Over the past few months, I’ve been part of a collaborative research project to map the politics of nature-based solutions together with Global Witness, the Public Data Lab, the departments of digital humanities and geography at King’s College London and DensityDesign Lab in Milan. The project was supported with a grant from the Natural Environment Research Council (NERC).
Global Witness have published a blog post highlighting some of the learnings from the project so far, which you can read in full here and from which an excerpt is copied below. We’ll add materials and links to the project page as further parts of this work are published.

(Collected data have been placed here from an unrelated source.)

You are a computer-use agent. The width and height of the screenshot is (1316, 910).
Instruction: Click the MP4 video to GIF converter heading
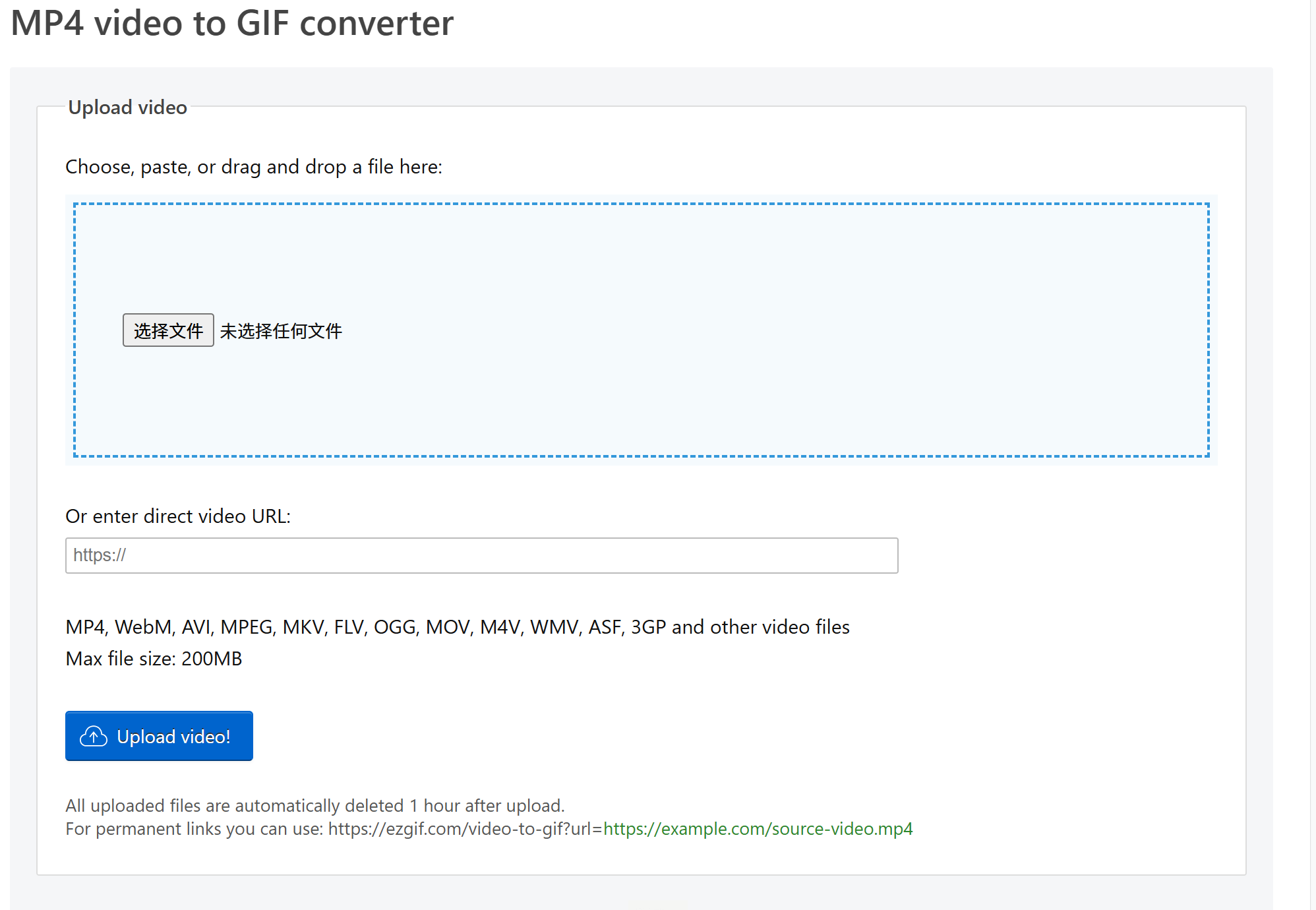(232, 23)
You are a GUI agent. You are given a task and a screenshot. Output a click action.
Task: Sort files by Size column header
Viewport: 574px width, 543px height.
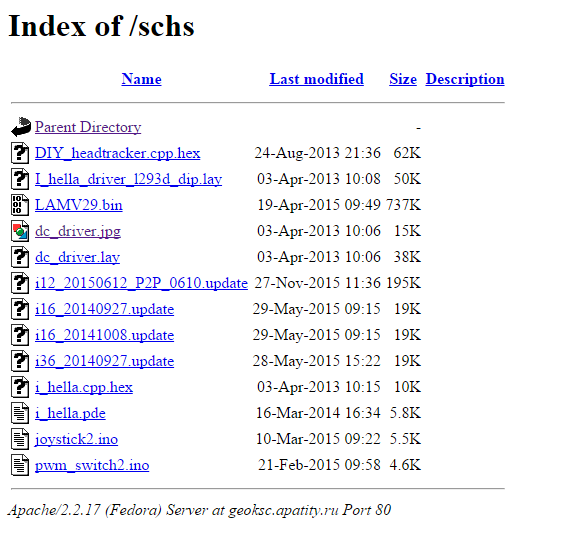403,79

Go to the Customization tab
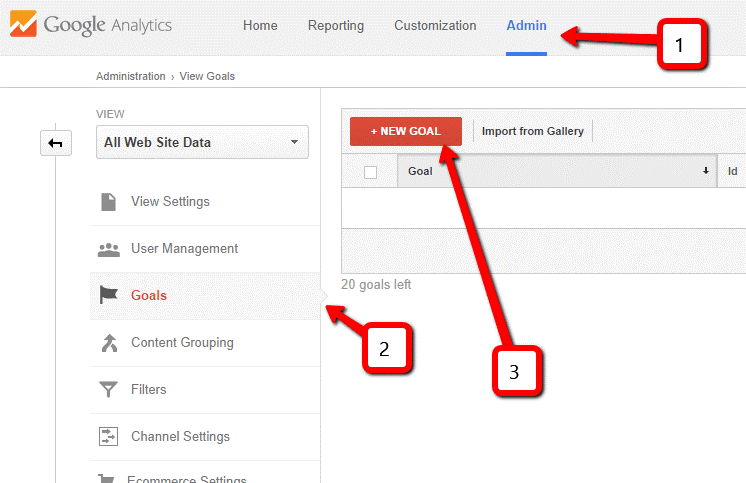(x=435, y=26)
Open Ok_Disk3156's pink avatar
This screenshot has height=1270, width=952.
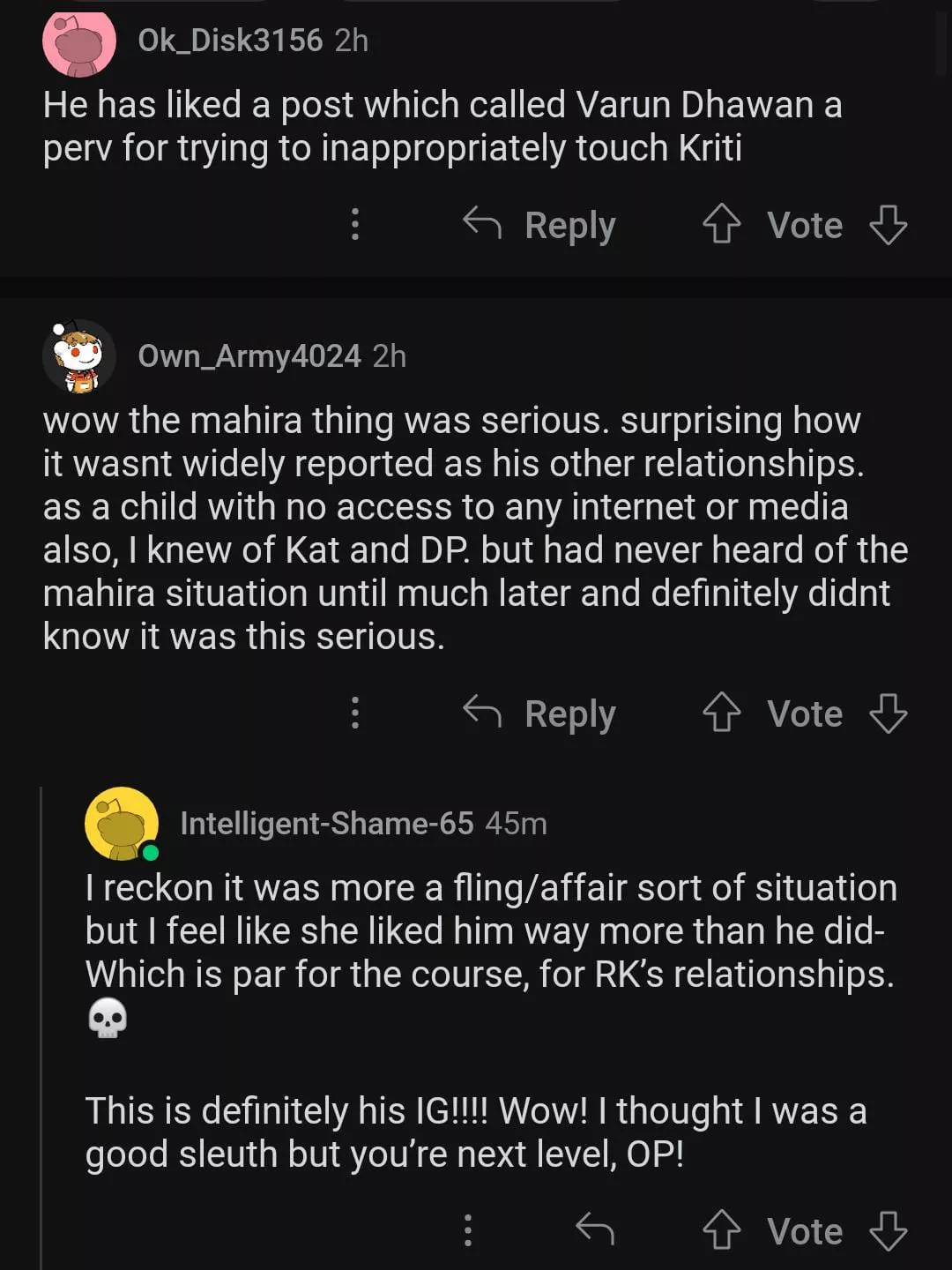click(79, 41)
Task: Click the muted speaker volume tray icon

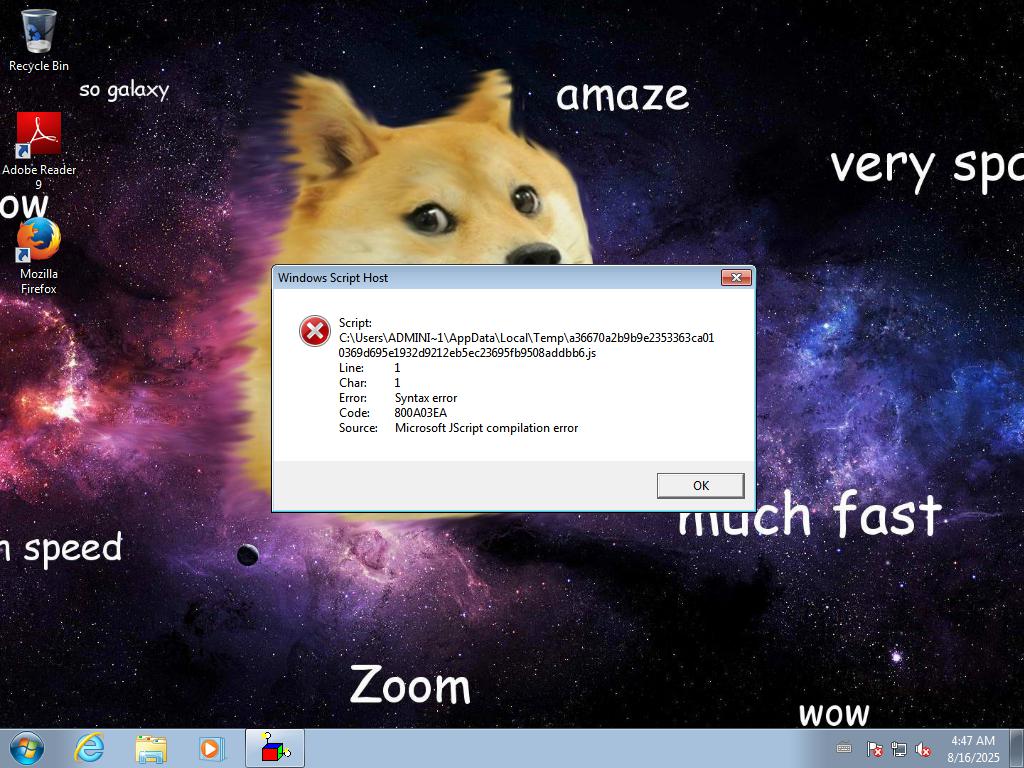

Sometime in the past decade, “nature-based solutions” (NBS) began to feature in both corporate and international policy discussions on climate change, usually alongside descriptions of efforts to either increase carbon storage or limit greenhouse gas emissions.
Big polluters have spent decades denying climate change. Now, they’re using greenwashing and other tactics to promote false solutions to the climate crisis that distract and delay. We are challenging this and pushing for regulatory changes to hold them accountable by preventing companies from misleading the public about their environmental impact and forcing them instead to take meaningful action to meet global climate goals.
Alert to these patterns of corporate greenwashing, we wanted to investigate whether big polluters are using NBS to present false solutions to their climate-damaging practices, helping them maintain their social license. In a joint digital methods project with King’s College London, PEBES, the Public Data Lab and Politecnico di Milano’s DensityDesign Lab, we set out to empirically explore the digital existence of NBS.
We sought to answer the following questions: When did the notion of NBS first appear online? Who, corporate or otherwise, uses it the most? Has there been an evolution in who uses it, when they use it and where? And, importantly: what can we learn about the potential co-option of the term by looking at its origins and trajectory?